Асфальт был шершав, жаркой кровью был липок.
И пот мне глаза разъедал добела.
И мир превращался в дрожащий обмылок,
И боль по лицу раскалённо текла.
Он — тенью огромной, детиной в футболке —
Стоял надо мной и победно хрипел.
А я, как щенок, на асфальтовой кромке,
С трудом выдыхал и бессильно сопел.
Гудела чугунным набатом макушка,
И каждый мой вдох был как выстрел в упор.

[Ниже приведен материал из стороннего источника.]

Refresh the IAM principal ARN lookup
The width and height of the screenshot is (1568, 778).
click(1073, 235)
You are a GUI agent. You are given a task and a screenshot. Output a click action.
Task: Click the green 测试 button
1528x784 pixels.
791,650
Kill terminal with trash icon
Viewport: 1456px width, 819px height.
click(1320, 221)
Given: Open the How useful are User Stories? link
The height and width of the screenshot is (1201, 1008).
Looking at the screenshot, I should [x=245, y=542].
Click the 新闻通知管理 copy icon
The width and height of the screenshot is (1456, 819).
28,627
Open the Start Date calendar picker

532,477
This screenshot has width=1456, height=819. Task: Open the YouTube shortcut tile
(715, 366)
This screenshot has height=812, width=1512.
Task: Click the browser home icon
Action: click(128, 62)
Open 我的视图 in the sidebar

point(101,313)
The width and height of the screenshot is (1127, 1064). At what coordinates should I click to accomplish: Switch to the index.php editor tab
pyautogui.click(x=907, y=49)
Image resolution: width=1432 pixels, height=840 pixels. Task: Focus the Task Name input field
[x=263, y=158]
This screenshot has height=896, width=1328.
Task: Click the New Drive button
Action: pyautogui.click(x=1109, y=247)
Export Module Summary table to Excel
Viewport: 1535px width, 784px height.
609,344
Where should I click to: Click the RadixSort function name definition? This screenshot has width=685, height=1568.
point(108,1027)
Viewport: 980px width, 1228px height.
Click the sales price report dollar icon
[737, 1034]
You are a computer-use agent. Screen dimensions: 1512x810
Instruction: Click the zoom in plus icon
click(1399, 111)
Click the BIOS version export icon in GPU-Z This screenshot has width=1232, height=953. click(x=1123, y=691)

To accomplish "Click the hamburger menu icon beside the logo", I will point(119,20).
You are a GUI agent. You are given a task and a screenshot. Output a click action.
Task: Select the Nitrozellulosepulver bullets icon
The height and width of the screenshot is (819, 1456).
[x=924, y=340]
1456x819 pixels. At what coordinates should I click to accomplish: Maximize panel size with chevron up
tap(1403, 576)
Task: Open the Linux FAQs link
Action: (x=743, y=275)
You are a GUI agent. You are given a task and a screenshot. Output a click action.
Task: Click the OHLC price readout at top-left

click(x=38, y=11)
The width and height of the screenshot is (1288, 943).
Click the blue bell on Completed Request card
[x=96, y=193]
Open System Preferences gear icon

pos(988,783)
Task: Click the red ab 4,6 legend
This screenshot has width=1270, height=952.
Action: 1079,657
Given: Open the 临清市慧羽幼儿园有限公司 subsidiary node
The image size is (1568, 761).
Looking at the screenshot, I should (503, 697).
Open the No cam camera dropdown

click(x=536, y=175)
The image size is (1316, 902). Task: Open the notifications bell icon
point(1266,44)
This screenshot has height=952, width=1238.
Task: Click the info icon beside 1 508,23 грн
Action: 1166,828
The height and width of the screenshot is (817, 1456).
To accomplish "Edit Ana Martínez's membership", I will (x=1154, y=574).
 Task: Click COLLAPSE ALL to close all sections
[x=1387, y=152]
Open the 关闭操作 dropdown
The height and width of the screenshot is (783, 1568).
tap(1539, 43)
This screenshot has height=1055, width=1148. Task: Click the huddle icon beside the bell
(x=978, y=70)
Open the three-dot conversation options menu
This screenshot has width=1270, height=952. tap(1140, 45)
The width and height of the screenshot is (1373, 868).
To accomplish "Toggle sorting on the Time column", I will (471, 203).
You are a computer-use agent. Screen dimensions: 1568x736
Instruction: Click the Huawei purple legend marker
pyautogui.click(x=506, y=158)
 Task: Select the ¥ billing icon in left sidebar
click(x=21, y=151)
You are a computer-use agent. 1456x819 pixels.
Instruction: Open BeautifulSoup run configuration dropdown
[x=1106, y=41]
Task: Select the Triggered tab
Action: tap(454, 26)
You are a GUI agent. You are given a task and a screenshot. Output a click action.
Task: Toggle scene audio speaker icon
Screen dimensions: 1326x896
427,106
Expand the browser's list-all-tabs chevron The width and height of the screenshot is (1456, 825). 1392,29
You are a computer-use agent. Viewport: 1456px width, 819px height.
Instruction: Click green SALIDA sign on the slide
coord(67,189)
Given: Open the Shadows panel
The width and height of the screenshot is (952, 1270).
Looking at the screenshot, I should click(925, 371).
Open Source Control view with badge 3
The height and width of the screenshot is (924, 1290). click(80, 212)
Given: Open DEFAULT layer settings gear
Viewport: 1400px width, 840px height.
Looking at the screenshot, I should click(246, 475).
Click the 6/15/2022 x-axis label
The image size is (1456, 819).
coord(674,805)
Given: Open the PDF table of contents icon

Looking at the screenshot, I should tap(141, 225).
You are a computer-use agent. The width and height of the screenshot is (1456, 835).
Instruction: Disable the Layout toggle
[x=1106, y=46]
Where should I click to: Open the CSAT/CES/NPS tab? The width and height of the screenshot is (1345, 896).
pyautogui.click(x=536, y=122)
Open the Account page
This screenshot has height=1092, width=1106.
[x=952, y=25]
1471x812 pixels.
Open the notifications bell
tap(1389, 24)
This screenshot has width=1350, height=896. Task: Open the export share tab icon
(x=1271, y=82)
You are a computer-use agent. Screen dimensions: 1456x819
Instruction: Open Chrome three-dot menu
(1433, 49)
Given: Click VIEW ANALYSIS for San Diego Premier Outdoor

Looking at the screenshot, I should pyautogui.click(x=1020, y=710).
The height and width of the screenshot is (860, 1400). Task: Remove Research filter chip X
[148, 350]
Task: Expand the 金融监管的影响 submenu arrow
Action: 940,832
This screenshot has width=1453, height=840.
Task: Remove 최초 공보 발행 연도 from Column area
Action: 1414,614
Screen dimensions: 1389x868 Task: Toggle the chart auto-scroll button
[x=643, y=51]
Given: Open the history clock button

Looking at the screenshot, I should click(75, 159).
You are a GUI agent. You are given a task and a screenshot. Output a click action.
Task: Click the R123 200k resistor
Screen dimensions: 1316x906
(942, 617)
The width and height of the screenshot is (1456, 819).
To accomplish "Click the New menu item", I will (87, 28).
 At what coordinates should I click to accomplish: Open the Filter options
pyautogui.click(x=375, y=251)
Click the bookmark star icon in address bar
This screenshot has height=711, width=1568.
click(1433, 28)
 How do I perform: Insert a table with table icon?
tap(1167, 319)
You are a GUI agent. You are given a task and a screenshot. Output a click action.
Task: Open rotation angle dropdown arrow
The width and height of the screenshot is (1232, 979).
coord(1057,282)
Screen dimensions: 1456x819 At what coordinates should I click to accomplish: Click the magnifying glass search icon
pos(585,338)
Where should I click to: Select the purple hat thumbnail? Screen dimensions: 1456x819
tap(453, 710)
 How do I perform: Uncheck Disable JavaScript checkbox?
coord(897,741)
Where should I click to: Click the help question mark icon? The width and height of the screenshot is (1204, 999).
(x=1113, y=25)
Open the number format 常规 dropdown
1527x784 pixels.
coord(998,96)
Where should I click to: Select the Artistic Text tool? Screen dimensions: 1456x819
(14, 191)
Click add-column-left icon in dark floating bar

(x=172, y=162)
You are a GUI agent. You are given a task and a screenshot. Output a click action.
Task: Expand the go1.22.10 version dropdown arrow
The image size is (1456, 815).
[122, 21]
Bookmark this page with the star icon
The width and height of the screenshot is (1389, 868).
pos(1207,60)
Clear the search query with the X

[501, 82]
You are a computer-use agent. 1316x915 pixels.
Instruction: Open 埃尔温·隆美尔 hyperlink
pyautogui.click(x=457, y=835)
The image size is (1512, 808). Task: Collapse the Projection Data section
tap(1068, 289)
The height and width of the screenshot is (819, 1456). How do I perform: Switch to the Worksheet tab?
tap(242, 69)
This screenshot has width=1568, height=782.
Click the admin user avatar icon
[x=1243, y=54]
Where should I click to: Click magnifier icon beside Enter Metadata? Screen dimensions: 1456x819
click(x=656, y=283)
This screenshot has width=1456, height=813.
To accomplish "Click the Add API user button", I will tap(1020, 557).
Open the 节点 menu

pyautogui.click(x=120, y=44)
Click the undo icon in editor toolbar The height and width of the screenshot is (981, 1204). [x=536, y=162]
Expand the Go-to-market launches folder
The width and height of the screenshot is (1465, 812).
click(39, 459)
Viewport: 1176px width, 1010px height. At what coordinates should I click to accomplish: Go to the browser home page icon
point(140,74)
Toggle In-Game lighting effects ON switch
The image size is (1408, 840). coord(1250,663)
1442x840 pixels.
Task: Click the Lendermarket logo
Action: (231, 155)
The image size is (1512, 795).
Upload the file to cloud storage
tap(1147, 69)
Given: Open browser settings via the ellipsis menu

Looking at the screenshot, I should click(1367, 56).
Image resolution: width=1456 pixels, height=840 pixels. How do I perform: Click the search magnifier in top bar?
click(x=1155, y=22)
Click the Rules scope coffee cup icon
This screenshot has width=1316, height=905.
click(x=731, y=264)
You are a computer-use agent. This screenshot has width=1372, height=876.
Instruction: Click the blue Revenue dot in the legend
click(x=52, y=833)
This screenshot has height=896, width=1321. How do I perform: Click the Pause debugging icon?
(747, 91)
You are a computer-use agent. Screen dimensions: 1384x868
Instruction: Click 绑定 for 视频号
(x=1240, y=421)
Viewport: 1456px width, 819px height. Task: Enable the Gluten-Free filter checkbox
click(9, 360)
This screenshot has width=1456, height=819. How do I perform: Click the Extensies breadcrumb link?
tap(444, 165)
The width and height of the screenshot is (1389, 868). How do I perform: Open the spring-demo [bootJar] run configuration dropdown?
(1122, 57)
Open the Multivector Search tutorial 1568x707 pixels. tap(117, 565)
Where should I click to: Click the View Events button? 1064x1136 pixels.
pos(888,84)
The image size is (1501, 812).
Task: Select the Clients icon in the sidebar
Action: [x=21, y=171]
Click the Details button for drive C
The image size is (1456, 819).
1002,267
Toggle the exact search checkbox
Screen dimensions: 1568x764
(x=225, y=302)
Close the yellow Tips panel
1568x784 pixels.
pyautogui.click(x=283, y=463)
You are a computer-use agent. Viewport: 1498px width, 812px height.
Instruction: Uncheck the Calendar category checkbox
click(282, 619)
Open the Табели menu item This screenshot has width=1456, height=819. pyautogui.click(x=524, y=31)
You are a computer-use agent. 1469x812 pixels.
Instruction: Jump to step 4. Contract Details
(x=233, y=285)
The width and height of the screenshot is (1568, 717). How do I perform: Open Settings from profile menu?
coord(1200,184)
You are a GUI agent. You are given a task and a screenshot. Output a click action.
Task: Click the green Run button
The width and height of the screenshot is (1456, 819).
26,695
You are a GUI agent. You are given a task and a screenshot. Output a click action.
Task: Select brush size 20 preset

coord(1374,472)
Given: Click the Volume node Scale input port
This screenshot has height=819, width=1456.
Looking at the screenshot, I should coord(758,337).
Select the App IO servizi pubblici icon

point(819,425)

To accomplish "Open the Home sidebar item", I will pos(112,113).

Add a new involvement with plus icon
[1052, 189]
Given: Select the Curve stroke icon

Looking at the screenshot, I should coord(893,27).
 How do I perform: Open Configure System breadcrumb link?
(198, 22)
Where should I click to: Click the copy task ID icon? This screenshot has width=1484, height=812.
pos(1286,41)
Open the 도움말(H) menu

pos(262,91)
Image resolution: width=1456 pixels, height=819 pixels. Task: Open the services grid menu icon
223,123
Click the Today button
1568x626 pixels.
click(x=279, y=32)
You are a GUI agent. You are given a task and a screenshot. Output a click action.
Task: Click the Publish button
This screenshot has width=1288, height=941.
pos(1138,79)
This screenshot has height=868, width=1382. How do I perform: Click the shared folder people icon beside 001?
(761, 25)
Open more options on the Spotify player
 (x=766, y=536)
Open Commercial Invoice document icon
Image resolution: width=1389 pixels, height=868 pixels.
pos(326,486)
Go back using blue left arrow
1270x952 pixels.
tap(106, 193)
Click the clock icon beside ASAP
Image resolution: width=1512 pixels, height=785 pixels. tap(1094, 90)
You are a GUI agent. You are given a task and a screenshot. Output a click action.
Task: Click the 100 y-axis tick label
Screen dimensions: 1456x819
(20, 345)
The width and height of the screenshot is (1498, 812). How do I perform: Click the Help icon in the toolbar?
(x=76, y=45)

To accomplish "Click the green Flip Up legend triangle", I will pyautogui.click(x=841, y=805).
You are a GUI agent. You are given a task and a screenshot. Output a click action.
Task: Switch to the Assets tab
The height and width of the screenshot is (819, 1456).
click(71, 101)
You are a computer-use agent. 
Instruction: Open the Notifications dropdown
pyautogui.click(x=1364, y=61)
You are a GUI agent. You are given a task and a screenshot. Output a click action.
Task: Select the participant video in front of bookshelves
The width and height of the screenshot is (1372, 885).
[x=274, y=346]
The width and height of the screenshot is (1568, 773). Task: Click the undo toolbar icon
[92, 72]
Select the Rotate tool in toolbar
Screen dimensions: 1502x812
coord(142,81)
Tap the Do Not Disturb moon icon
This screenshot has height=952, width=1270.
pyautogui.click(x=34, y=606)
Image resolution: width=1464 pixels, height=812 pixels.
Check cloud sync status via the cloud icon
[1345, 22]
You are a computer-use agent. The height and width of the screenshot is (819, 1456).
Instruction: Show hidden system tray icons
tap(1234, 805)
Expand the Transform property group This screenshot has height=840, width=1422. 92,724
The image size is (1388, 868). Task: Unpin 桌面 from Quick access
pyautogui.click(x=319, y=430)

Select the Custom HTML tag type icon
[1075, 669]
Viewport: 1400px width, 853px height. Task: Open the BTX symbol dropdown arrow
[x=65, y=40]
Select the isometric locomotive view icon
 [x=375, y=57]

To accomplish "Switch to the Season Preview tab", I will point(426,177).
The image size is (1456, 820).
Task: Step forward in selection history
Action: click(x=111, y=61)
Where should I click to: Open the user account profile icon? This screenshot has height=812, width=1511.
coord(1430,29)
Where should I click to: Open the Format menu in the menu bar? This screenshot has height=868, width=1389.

Но сдаться сейчас — значит прыгнуть в ловушку,
А дальше - позорный, дворовый террор.
Он будет встречать меня в тёмном пролёте,
Глумиться с издёвкой, и ждать за углом.
И жизнь моя сгинет в дворовой дремоте
Сопливым, небрежно растёртым плевком!
Сцепив свои зубы до скрежета в скулах,
Вонзив в тротуар пятерню до кости,
Я встал. Мир качнулся на шатких посулах,
И стал расползаться в глазах, и расти.
И пусть же лицо моё в месиво сбито,
Но в тёмных зрачках разгорелся пожар.
И он развернулся с досадой сердитой
На новый, а может, последний удар.
Но в этот-то раз я был собран и точен.
Нырок под замах, уворот, поворот.
Ответный удар мой был верен и прочен,
И он предрешил этой стычки исход.
Он рухнул, согнулся, хватая губами
Тот воздух, что вышел из горла рывком.
А я же в победу вцепился зубами,
И ненависть била моим кулаком.
За стыд и позор, за бессонные ночи,
За страх, что внутри поселился, как вор.
В итоге он замер..., безлико и молча
Лежал на асфальте, двору на обзор.
Лежал без движенья... Хрипел еле слышно...
А я, весь в крови, и дрожа, и стеня,
Стоял над поверженным. Всё-таки вышло!
Победа! И двор мой теперь для меня!
И знал я, что завтра, и впредь, без оглядки,
Смогу здесь ходить, не боясь темноты.
Дорога к свободе не может быть гладкой,
Порой, через кровь к ней приводят мосты.